Special issues No. 2,
Pages: 45-46,
https://doi.org/10.69646/15scslsa27
XV Serbian Conference on Spectral Line Shapes in Astrophysics
Published by: Astronomical Observatory Belgrade

Probing of horizontal flows refers to the ability to infer horizontal plasma motion from successive maps of photospheric intensity and/or line-of-sight magnetic field. The most commonly used method for tracking features and calculating velocities is Local Correlation Tracking (LCT), and its derivative FLCT (F stands for Fourier). FLCT calculates the relative displacement vector in the x, y plane between two images that makes the patterns of the two features best match each other.
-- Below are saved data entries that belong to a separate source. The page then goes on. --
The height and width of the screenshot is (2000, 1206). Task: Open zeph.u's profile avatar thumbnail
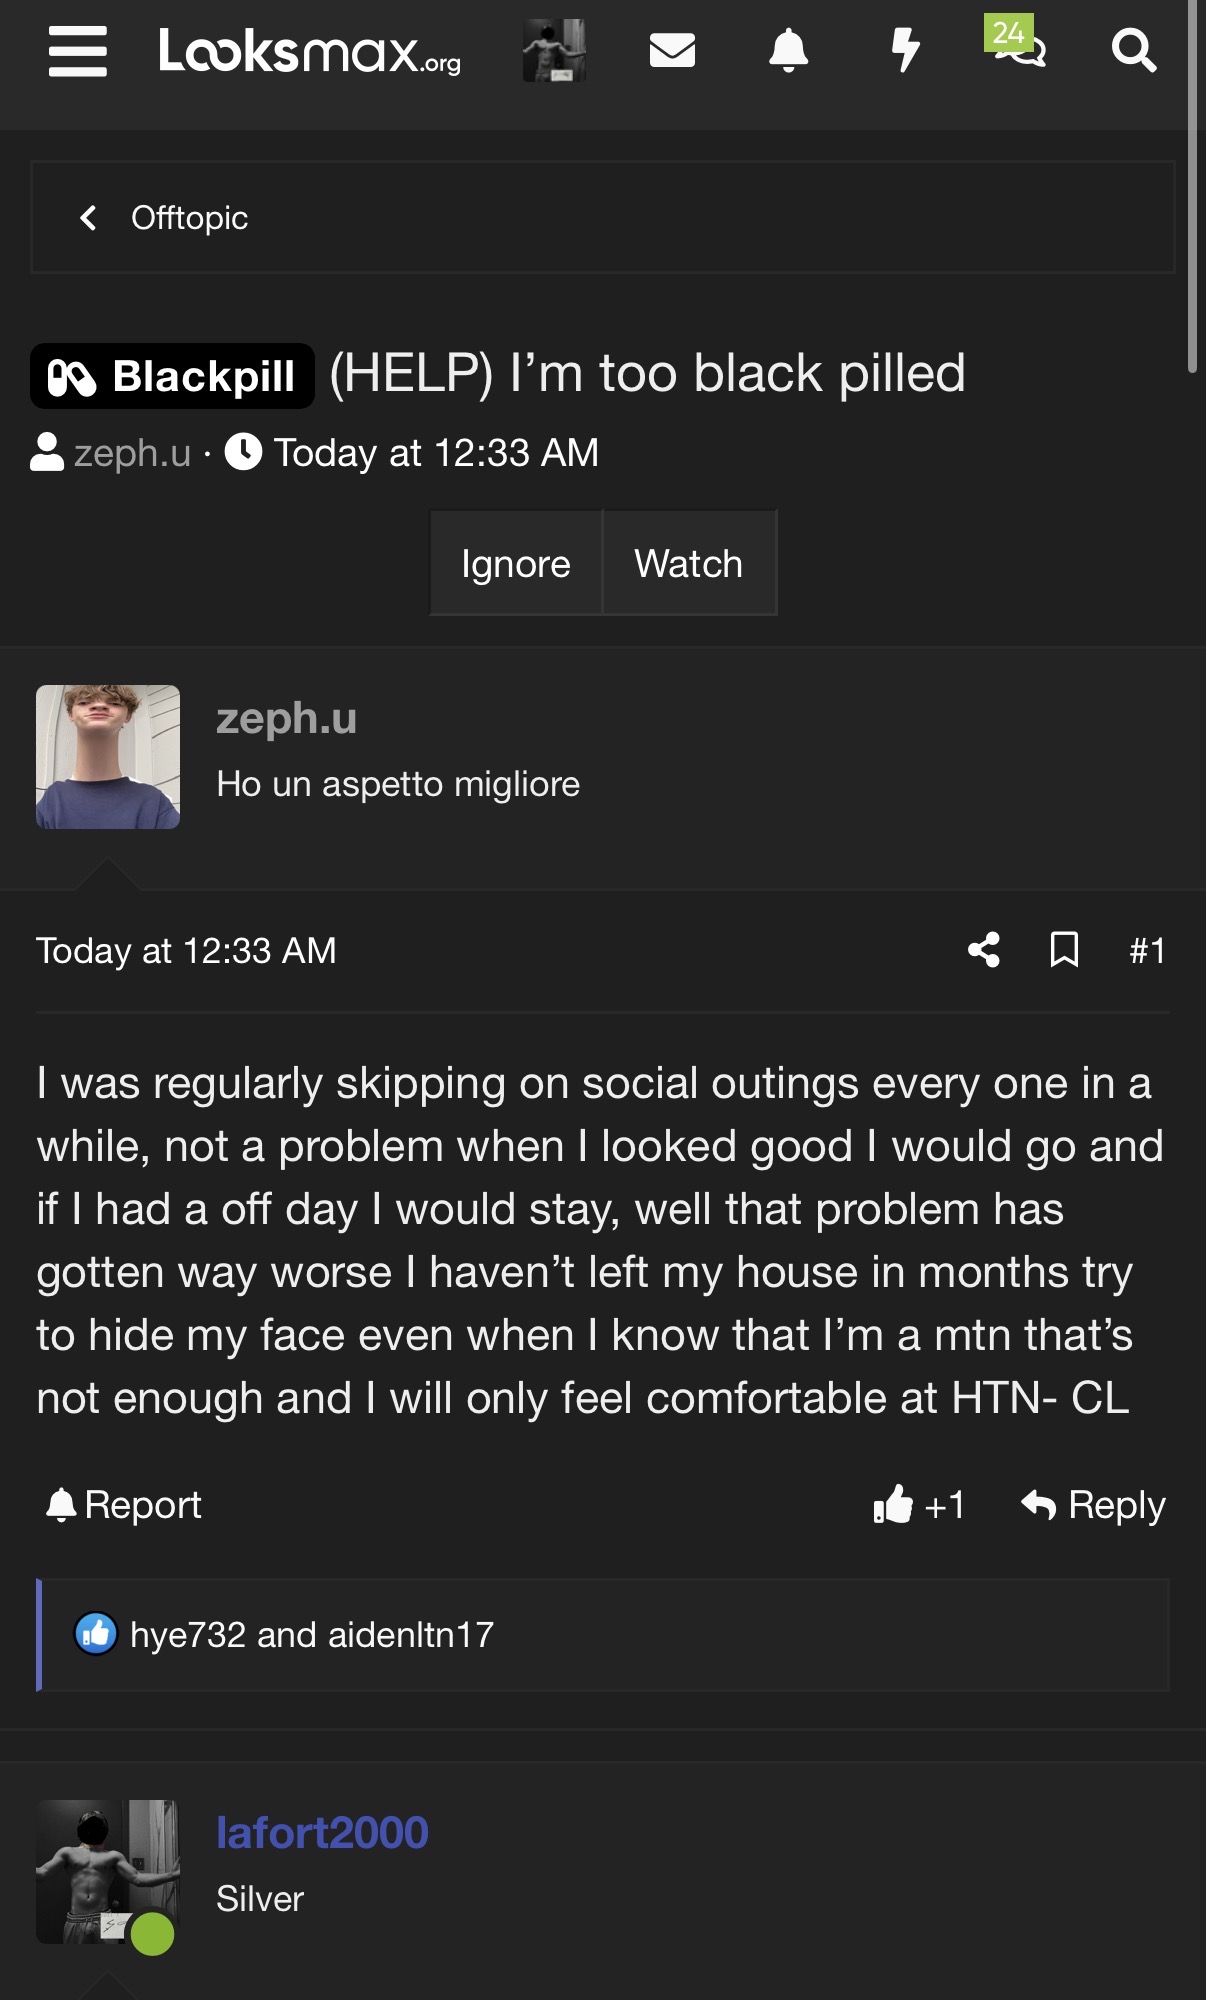[108, 757]

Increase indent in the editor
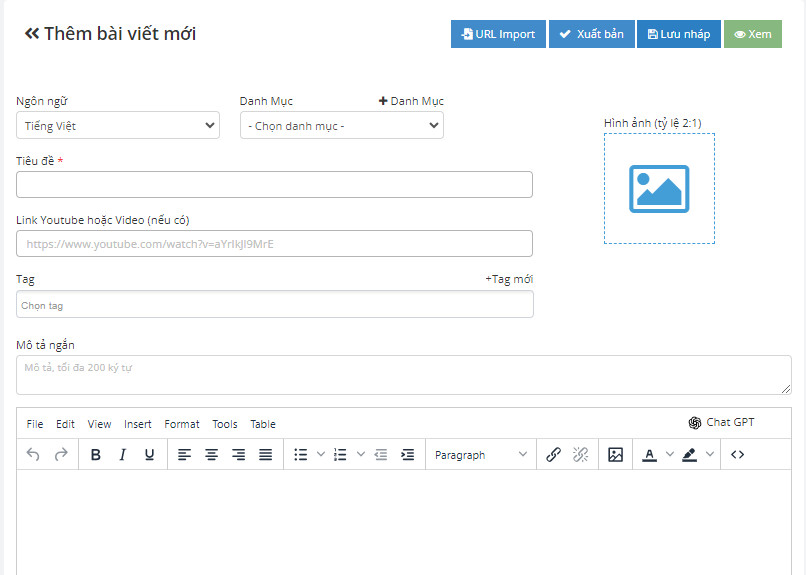[x=407, y=455]
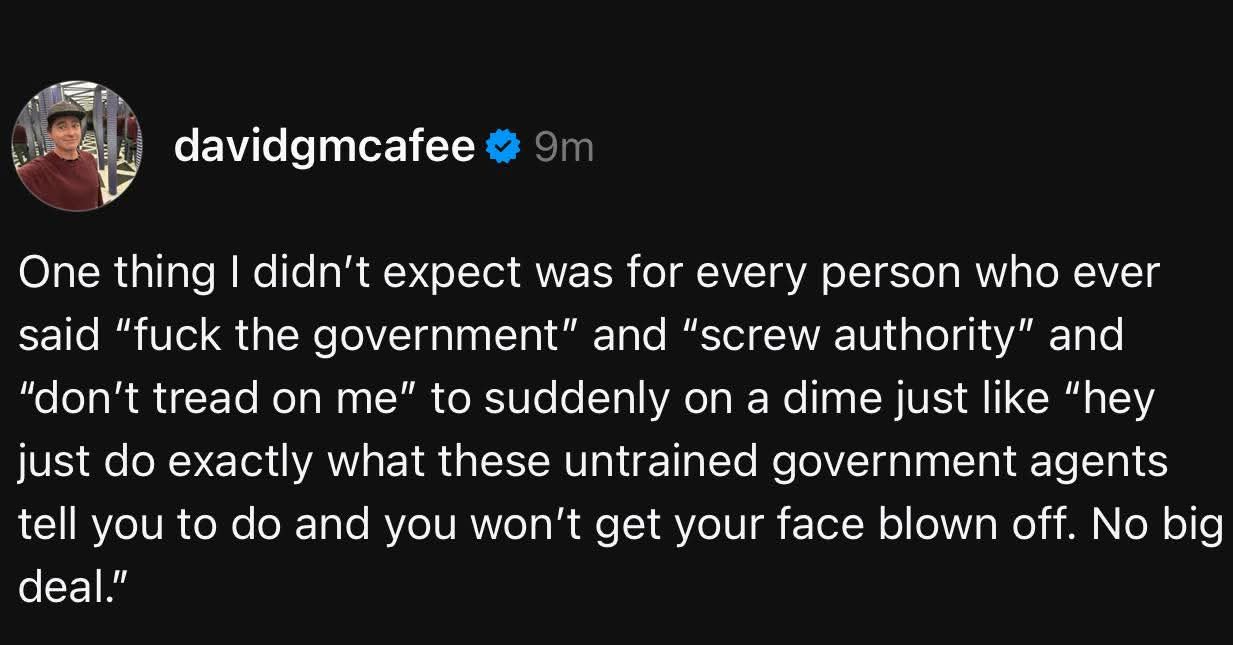Click the opening words "One thing"
The image size is (1233, 645).
click(98, 272)
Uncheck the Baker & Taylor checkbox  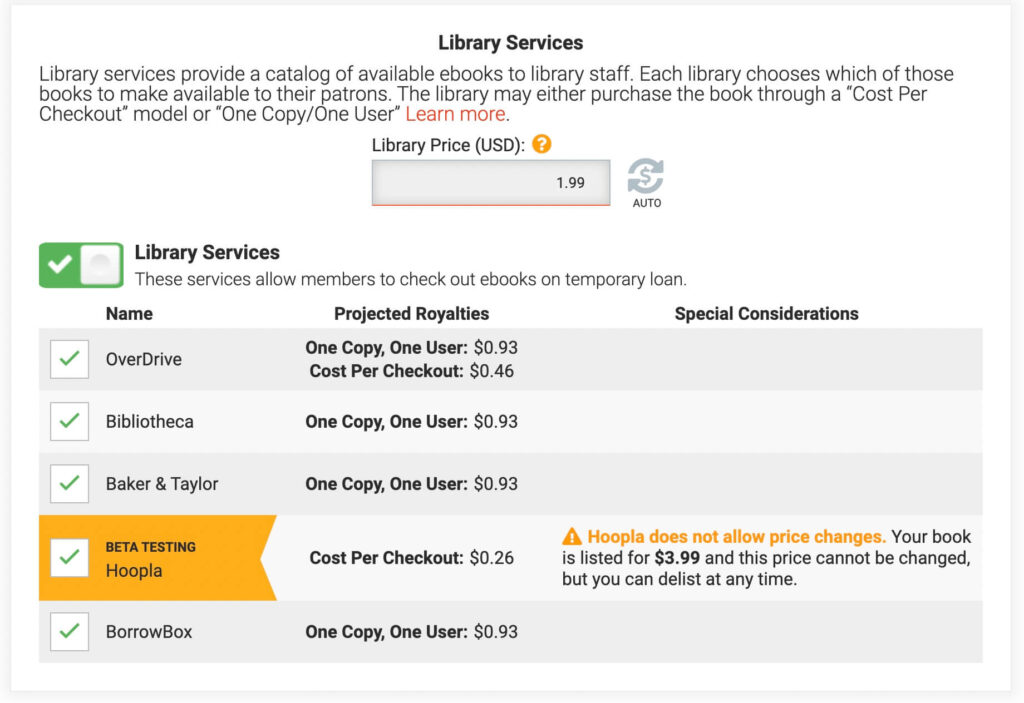pyautogui.click(x=69, y=483)
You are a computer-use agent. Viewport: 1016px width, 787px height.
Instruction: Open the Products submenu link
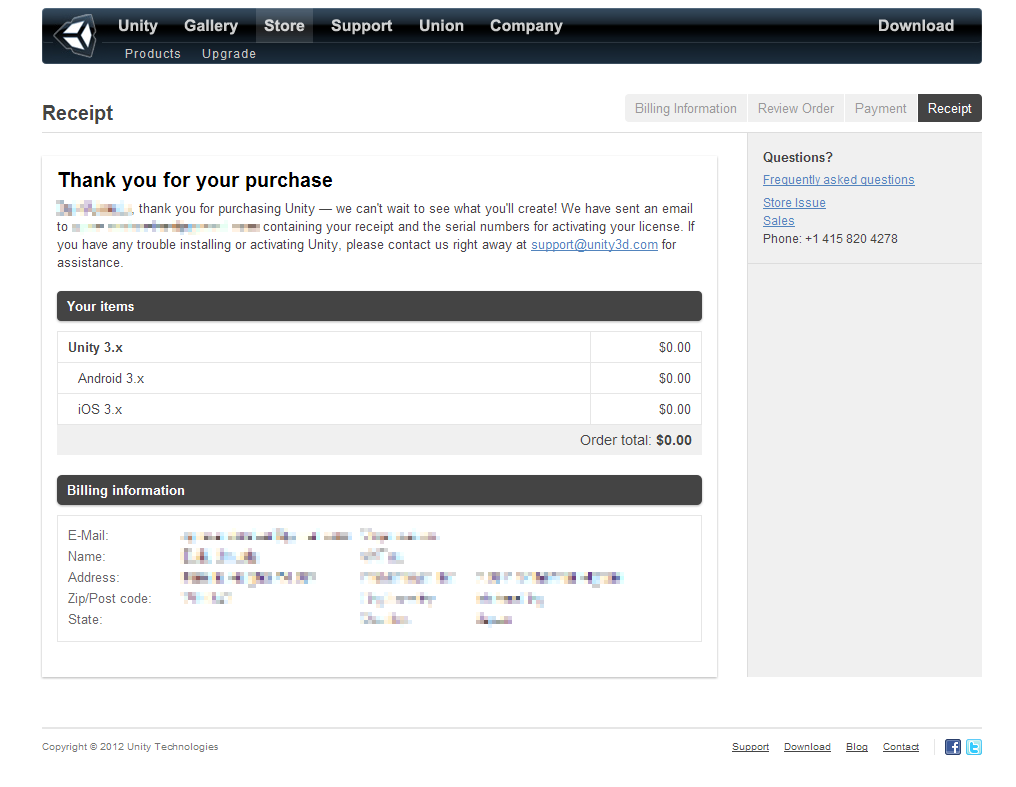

In this work, we test the feasibility of recovering plasma flows at multiple atmospheric heights using FLCT. Our work is based on the premise that different spectral lines probe different depths of the solar atmosphere. Namely, spectral line opacity rapidly increases as we approach the line center, with substantial changes occurring at picometer scales. Different wavelengths, experience different opacities and thus sample different layers of the solar atmosphere. In our work, multi-height diagnostic is achieved by tracking synthetic magnetograms obtained through a robust inversion of synthetic spectropolarimetric observables in two spectral lines: FeI525.0nm and MgIb2. These two lines probe the low/mid photosphere and upper photosphere/temperature minimum, respectively. We synthesized the polarized spectra of the two lines and then obtained synthetic magnetograms using Milne-Eddington inversion for the FeI line and weak field approximation for the MgI line. Tracking vertical magnetic fields inferred from synthetic observations of the FeI525.0nm and the MgIb2 spectral line yields satisfactory inference for the horizontal velocities in the mid photosphere and temperature minimum (log τ = −1 to log τ = −3), respectively.